[[ RECORDED INFORMATION, beginning ]]
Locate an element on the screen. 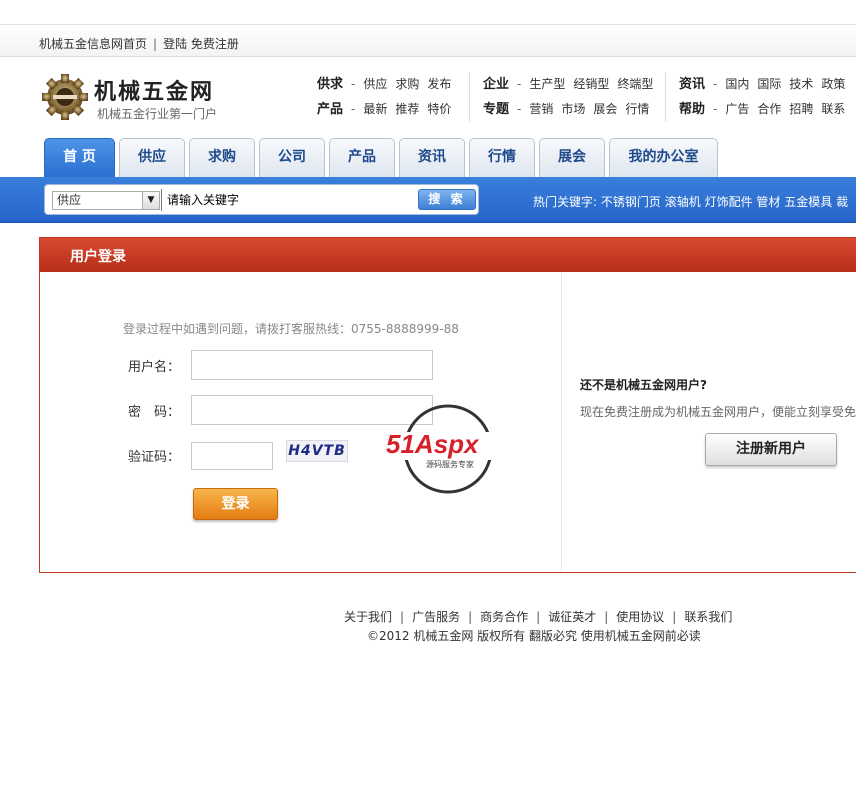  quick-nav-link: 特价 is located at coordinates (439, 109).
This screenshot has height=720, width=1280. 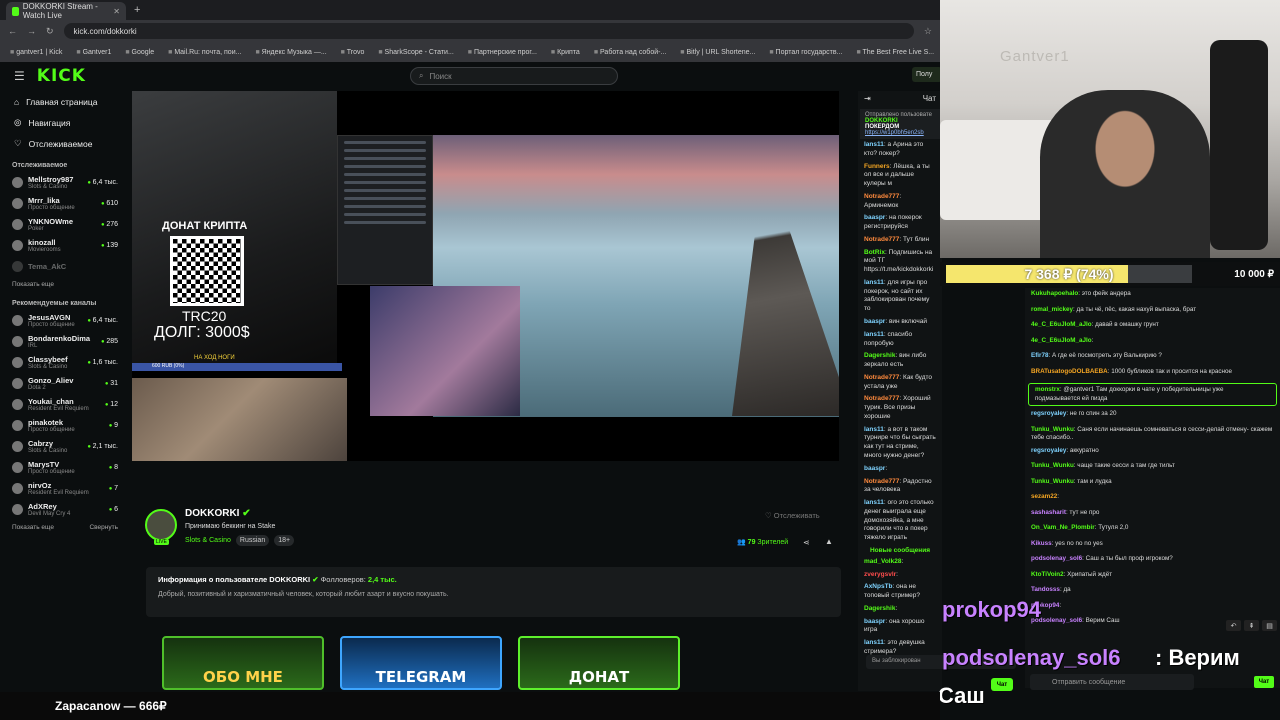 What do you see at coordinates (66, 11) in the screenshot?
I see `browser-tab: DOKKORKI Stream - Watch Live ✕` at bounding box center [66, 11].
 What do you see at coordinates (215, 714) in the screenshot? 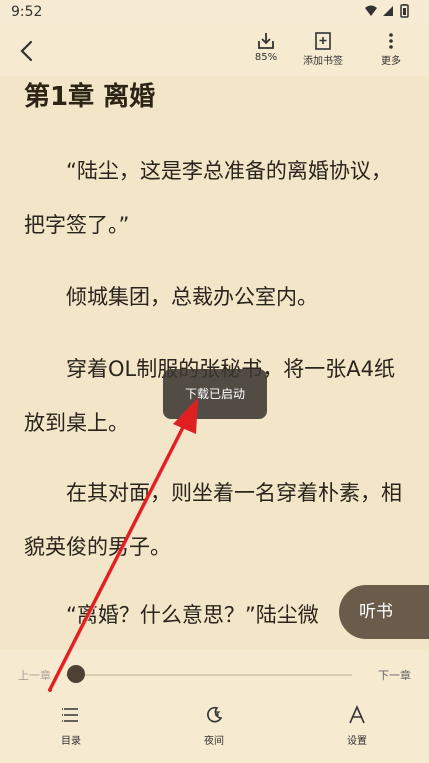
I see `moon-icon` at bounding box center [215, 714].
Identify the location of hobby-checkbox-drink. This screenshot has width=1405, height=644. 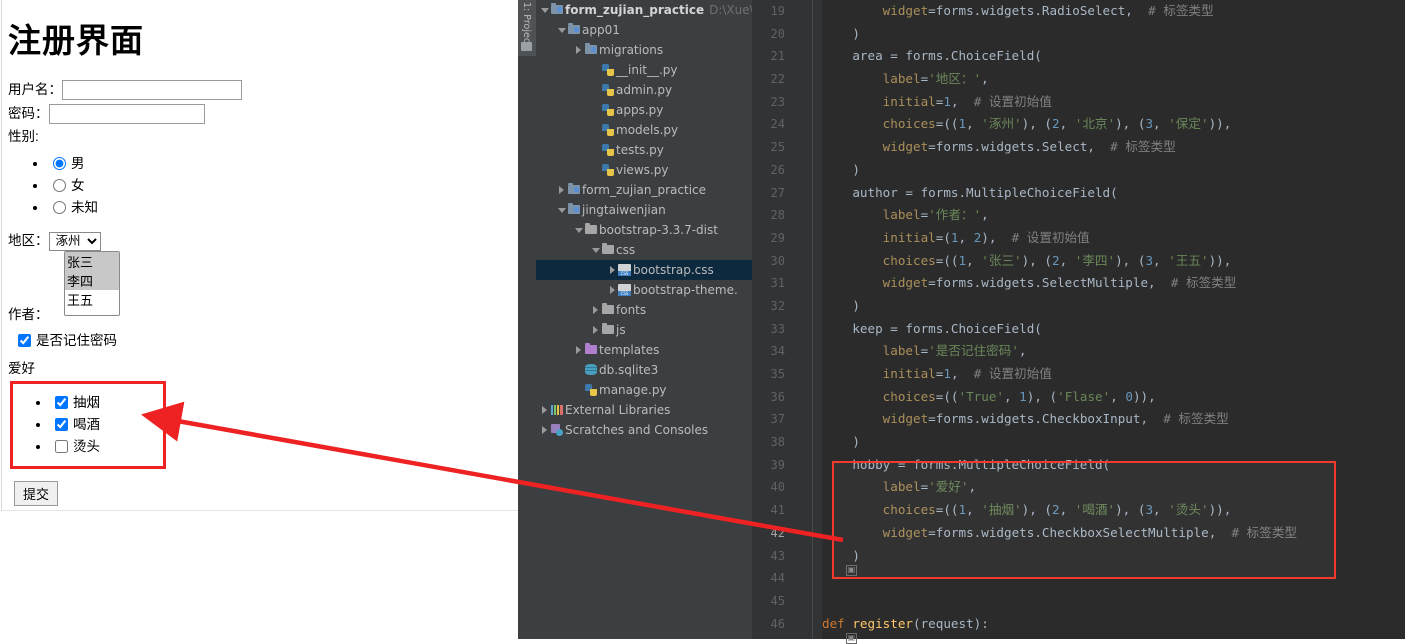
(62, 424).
[[ RECORDED INFORMATION, end ]]
» EXERCISE DETAILS
Express the lines from the one containing "Identify the location" through the end of the items, inclusive, as a JSON list of strings, with one string per line and blank lines omitted. Leave the pictures out of the answer.

» WRITTEN SOLUTION
[
  "Identify the location of hobby-checkbox-drink. This screenshot has width=1405, height=644. ",
  "(62, 424)."
]